Cellula’s Envoy AUV Exceeds 2,000 km Submerged on Hydrogen Fuel Cell Power
Press Release + Noah Note

Cellula Robotics Ltd has demonstrated more than 2,000 km of fully submerged endurance with its Envoy Autonomous Underwater Vehicle (AUV), powered by a hydrogen fuel cell, exceeding the platform’s published performance specification in a representative underwater mission profile.
Fully submerged mission exceeded published performance specification in a non-linear underwater profile representative of real subsea operation
Completed fully submerged, the mission provides a realistic indication of usable underwater range beyond a straight-line transit figure. Over the course of the profile, the Envoy AUV executed more than 4,000 turns and manoeuvres, each of which increased energy demand compared with steady, linear travel. This makes the result a more meaningful demonstration of real-world subsea performance in practical operating conditions.

Prompt 1:
Answer these from the press release, one per line:
(a) What powers the Envoy AUV?
(b) How many turns and manoeuvres did the Envoy AUV execute over the profile?
(c) Which company demonstrated the Envoy AUV's endurance?
Prompt 2: Please change the press release passage that opens with "Cellula’s Envoy AUV" and closes with "underwater mission profile." by putting "Explorer" in place of "Envoy".

Data supplied:
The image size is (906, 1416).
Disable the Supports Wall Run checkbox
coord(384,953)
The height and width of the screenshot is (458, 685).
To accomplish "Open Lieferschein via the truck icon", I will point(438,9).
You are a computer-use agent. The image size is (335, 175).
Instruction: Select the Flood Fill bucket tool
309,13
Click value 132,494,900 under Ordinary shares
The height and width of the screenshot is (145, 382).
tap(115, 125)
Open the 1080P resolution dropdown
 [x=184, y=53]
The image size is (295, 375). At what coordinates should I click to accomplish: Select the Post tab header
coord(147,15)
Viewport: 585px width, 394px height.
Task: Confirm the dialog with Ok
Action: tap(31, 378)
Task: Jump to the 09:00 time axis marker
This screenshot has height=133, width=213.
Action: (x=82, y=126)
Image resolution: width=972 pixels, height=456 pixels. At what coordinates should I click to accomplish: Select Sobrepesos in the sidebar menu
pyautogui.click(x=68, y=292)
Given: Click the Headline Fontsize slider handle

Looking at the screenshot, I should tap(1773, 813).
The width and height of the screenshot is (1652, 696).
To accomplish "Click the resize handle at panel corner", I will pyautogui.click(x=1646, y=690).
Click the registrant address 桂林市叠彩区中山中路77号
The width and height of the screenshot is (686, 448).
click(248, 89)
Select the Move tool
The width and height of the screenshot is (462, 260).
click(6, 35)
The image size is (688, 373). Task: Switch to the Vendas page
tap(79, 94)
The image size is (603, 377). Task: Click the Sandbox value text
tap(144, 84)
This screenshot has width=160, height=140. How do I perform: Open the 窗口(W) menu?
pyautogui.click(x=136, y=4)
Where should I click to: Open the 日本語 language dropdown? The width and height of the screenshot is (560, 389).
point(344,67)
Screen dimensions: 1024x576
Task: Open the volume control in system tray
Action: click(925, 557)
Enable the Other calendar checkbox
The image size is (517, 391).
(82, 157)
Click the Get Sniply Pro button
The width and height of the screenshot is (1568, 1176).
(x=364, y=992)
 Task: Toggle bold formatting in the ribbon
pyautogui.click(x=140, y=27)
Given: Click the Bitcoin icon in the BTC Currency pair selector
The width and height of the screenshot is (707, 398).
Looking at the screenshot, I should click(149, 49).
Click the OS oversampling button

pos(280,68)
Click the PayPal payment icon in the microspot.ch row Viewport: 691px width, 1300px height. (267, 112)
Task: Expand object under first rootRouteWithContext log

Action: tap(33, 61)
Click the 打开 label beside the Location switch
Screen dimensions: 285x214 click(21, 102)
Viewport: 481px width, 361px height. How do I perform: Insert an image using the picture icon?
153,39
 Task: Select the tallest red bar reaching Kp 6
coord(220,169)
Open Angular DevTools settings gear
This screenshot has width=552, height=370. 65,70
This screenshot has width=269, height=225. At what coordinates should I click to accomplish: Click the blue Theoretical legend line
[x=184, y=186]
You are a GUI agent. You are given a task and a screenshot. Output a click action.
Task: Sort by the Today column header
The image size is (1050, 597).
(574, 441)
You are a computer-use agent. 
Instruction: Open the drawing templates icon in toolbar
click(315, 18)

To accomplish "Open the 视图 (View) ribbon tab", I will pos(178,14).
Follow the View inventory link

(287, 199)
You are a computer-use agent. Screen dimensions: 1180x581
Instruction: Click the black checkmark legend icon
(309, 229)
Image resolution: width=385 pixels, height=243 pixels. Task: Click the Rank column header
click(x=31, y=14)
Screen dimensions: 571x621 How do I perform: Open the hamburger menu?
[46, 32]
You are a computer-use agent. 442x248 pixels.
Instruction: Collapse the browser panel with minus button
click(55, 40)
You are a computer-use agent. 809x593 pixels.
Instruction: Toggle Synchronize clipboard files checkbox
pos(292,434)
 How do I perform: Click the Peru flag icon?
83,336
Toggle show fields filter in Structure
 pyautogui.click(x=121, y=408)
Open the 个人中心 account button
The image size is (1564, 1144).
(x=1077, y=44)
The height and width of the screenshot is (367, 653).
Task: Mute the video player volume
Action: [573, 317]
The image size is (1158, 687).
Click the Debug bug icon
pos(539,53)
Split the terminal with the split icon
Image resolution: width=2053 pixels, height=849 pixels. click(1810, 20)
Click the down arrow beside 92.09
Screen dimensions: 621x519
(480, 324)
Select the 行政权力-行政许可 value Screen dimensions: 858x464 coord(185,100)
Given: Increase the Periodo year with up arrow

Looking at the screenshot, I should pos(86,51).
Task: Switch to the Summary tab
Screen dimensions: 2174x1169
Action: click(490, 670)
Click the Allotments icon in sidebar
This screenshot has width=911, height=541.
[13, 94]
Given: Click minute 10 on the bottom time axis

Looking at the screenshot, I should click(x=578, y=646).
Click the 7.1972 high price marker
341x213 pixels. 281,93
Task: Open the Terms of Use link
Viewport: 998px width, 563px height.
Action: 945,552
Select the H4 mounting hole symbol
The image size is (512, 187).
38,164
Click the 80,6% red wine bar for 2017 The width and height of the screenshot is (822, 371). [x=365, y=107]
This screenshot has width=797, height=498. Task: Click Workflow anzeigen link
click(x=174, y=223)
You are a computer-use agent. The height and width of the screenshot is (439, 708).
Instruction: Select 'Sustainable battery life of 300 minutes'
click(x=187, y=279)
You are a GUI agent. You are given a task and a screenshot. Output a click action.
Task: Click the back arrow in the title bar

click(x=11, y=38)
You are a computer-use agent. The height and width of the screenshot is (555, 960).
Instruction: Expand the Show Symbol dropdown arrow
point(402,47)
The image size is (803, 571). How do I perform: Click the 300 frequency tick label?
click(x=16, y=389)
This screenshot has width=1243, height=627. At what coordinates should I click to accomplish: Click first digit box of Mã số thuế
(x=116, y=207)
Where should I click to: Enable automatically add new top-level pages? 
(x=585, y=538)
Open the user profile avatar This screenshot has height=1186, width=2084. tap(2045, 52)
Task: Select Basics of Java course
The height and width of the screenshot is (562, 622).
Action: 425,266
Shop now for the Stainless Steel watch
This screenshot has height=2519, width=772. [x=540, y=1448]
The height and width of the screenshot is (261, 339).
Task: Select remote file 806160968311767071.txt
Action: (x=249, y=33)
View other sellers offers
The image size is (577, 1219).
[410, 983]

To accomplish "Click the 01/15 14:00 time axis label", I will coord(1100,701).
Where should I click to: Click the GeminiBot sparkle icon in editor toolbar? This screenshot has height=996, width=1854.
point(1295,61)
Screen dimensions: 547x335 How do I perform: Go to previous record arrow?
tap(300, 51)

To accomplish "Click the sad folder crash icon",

Exercise solution 1:
(a) A hydrogen fuel cell.
(b) More than 4,000.
(c) Cellula Robotics Ltd.

Exercise solution 2:
Cellula’s Explorer AUV Exceeds 2,000 km Submerged on Hydrogen Fuel Cell Power
Press Release + Noah Note

Cellula Robotics Ltd has demonstrated more than 2,000 km of fully submerged endurance with its Explorer Autonomous Underwater Vehicle (AUV), powered by a hydrogen fuel cell, exceeding the platform’s published performance specification in a representative underwater mission profile.